_SET PROBLEM_
Transcribe the material word for word, starting at the line containing "Where should I click to: Click the reference number 26?" and ending at the line containing "Action: click(956, 61)", including both of those lines.

_SUPPLIED INFORMATION_
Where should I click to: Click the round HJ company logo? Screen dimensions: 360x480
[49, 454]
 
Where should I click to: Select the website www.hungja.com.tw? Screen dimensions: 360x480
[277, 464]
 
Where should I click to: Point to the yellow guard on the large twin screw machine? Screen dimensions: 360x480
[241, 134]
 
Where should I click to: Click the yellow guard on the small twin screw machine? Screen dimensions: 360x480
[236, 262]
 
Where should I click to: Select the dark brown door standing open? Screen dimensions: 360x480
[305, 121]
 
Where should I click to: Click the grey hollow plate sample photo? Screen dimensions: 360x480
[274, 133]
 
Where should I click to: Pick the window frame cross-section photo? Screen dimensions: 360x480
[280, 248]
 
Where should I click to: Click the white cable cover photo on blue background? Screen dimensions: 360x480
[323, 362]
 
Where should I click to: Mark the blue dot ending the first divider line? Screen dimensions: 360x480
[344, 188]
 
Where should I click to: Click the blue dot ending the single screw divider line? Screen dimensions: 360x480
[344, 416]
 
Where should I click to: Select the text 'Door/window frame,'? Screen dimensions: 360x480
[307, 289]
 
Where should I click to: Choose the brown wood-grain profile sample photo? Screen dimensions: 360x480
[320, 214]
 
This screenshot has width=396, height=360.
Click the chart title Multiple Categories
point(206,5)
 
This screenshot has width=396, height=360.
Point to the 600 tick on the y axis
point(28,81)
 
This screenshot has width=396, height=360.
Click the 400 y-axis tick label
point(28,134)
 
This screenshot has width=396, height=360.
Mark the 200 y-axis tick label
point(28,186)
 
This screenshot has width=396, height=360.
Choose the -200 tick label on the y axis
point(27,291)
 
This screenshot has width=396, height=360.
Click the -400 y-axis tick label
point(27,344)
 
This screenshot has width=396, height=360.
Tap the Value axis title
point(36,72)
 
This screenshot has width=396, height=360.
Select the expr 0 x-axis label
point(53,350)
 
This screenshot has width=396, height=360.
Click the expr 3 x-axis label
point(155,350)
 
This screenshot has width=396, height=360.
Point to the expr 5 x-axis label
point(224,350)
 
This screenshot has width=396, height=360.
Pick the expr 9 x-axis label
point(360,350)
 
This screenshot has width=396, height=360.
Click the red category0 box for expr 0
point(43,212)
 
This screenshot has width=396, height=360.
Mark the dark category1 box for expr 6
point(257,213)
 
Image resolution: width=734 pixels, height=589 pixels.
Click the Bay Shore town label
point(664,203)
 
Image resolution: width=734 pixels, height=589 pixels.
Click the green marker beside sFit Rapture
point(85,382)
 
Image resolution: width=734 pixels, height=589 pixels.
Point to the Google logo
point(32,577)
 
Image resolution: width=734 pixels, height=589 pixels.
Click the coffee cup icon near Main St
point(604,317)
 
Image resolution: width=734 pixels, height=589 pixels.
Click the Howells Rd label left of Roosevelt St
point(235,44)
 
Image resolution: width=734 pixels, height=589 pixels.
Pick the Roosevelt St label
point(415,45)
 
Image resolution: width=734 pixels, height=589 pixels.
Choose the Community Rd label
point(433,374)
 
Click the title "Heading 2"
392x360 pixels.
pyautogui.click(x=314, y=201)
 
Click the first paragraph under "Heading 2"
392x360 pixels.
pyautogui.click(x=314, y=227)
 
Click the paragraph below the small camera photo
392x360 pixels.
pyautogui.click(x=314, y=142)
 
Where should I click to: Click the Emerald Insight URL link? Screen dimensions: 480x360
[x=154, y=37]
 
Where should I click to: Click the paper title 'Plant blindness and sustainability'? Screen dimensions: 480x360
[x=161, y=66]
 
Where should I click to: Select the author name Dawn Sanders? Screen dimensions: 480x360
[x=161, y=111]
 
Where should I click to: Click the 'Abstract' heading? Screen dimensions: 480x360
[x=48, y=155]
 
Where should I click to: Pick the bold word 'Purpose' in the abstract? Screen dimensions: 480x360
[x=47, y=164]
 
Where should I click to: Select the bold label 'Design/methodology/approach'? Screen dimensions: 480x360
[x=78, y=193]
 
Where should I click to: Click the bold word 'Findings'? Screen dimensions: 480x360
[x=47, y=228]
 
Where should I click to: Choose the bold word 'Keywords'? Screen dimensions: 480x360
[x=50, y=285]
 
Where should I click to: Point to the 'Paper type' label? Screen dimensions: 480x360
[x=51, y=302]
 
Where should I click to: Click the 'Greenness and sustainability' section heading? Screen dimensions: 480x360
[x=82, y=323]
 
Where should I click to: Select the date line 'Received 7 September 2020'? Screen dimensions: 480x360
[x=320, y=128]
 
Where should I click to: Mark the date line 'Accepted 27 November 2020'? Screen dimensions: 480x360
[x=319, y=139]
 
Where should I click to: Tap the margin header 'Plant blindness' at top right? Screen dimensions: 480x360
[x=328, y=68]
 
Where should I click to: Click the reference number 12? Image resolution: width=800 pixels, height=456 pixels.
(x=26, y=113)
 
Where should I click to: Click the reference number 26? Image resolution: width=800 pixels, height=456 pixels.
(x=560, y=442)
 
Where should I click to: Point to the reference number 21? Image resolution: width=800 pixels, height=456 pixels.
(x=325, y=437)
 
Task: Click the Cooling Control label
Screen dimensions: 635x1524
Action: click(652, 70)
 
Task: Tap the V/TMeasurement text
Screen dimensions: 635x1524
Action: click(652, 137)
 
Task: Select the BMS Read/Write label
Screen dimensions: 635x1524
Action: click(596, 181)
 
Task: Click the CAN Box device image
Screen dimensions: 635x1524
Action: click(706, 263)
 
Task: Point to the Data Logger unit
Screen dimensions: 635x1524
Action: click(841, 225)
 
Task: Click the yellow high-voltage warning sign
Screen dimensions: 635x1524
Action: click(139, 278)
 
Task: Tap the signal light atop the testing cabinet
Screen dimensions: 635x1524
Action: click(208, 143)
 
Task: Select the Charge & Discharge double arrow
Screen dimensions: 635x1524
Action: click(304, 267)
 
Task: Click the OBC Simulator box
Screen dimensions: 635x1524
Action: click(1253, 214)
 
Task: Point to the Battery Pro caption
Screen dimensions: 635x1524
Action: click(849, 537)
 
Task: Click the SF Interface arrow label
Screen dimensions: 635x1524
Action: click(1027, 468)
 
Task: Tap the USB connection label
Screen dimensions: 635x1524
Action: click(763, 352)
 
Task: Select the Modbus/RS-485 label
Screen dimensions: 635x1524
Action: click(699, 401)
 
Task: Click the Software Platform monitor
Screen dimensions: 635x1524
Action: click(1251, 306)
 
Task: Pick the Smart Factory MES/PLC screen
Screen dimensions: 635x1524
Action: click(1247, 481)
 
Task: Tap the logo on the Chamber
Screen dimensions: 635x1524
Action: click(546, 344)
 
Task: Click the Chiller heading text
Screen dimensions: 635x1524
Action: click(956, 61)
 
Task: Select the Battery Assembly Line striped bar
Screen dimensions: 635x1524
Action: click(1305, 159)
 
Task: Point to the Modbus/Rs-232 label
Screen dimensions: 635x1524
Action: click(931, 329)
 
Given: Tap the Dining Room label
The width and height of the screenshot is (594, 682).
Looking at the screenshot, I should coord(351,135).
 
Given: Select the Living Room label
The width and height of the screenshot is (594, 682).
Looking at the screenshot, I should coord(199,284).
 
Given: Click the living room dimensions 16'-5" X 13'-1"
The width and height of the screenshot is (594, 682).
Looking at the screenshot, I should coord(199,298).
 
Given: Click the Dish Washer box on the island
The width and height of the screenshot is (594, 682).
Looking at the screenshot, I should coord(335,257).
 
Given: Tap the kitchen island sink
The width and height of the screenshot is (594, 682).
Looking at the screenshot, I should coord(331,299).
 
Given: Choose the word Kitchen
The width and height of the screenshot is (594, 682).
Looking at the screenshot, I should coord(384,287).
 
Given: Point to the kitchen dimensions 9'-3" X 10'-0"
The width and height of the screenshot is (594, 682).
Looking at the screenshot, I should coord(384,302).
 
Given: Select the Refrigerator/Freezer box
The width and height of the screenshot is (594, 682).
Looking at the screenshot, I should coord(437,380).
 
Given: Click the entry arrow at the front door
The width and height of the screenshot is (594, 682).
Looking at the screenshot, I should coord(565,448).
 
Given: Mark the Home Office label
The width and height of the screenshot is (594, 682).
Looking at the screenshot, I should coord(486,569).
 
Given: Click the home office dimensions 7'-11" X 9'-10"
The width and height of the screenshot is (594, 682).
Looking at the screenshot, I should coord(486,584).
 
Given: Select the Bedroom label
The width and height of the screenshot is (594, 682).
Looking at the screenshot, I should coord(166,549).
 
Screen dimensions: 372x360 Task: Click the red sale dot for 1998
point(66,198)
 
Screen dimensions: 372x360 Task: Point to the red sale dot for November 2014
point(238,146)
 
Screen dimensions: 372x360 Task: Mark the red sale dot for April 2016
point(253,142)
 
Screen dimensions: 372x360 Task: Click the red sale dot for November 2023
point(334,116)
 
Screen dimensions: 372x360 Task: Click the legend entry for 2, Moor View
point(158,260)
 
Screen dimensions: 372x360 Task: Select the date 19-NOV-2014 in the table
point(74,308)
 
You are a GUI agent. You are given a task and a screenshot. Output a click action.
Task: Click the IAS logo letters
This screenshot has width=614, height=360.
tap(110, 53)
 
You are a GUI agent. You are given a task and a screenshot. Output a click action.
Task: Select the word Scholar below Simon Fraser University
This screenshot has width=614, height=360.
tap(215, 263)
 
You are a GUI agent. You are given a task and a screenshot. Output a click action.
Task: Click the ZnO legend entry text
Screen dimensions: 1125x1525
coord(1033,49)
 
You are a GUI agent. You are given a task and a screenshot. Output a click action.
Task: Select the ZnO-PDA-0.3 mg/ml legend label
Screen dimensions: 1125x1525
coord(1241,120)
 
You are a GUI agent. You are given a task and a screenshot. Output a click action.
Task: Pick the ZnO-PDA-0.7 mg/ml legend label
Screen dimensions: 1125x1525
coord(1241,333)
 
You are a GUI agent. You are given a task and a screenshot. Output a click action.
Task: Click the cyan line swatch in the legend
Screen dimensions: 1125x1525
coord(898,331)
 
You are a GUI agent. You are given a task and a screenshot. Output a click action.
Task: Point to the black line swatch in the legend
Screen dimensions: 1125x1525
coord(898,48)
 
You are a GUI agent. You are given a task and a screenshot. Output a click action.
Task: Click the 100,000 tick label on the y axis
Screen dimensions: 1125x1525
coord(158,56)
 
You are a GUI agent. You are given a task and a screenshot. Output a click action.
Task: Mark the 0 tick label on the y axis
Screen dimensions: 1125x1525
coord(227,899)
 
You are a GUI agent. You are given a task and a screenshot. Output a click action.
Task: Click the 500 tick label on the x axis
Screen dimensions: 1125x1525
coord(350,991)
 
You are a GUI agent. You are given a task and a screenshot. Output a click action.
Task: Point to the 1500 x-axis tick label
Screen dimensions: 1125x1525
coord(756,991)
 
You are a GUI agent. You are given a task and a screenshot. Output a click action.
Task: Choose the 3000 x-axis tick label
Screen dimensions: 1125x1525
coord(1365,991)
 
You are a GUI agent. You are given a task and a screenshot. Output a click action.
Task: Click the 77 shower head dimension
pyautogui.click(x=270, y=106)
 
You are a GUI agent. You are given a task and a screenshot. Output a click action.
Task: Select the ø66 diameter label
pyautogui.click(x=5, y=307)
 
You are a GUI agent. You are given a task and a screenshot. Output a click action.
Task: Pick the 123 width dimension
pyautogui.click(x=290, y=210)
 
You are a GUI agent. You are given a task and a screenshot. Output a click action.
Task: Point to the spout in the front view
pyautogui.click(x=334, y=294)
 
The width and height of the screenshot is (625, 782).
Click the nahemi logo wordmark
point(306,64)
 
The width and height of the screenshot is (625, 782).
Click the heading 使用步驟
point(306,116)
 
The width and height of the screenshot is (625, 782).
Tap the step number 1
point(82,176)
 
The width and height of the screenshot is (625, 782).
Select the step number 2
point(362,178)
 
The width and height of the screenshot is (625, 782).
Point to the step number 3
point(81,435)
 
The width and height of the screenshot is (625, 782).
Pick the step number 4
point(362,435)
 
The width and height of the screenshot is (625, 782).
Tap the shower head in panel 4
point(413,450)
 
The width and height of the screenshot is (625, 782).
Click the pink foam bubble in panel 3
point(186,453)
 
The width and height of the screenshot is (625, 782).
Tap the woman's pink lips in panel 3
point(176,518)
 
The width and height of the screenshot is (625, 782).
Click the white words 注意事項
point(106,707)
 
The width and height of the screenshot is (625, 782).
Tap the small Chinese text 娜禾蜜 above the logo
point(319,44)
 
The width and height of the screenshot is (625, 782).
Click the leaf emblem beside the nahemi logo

_RESPONSE TO THIS EXERCISE_
Where should I click to: Click the reference number 26? Image resolution: width=800 pixels, height=456 pixels.
(x=560, y=442)
 
Where should I click to: Point to the reference number 21? Image resolution: width=800 pixels, height=456 pixels.
(x=325, y=437)
 
Task: Click the Cooling Control label
Screen dimensions: 635x1524
Action: click(652, 70)
 
Task: Tap the V/TMeasurement text
Screen dimensions: 635x1524
Action: click(652, 137)
 
Task: Select the BMS Read/Write label
Screen dimensions: 635x1524
Action: click(596, 181)
 
Task: Click the CAN Box device image
Screen dimensions: 635x1524
Action: click(706, 263)
 
Task: Point to the Data Logger unit
Screen dimensions: 635x1524
Action: click(841, 225)
 
Task: Click the yellow high-voltage warning sign
Screen dimensions: 635x1524
Action: click(139, 278)
 
Task: Tap the signal light atop the testing cabinet
Screen dimensions: 635x1524
Action: click(208, 143)
 
Task: Select the Charge & Discharge double arrow
Screen dimensions: 635x1524
Action: click(304, 267)
 
Task: Click the OBC Simulator box
Screen dimensions: 635x1524
Action: click(1253, 214)
 
Task: Point to the Battery Pro caption
Screen dimensions: 635x1524
Action: click(849, 537)
 
Task: Click the SF Interface arrow label
Screen dimensions: 635x1524
Action: click(1027, 468)
 
Task: Tap the USB connection label
Screen dimensions: 635x1524
Action: click(763, 352)
 
Task: Select the Modbus/RS-485 label
Screen dimensions: 635x1524
Action: click(699, 401)
 
Task: Click the Software Platform monitor
Screen dimensions: 635x1524
Action: click(1251, 306)
 
Task: Pick the Smart Factory MES/PLC screen
Screen dimensions: 635x1524
Action: click(1247, 481)
 
Task: Tap the logo on the Chamber
Screen dimensions: 635x1524
Action: click(546, 344)
 
Task: Click the Chiller heading text
Screen dimensions: 635x1524
Action: click(956, 61)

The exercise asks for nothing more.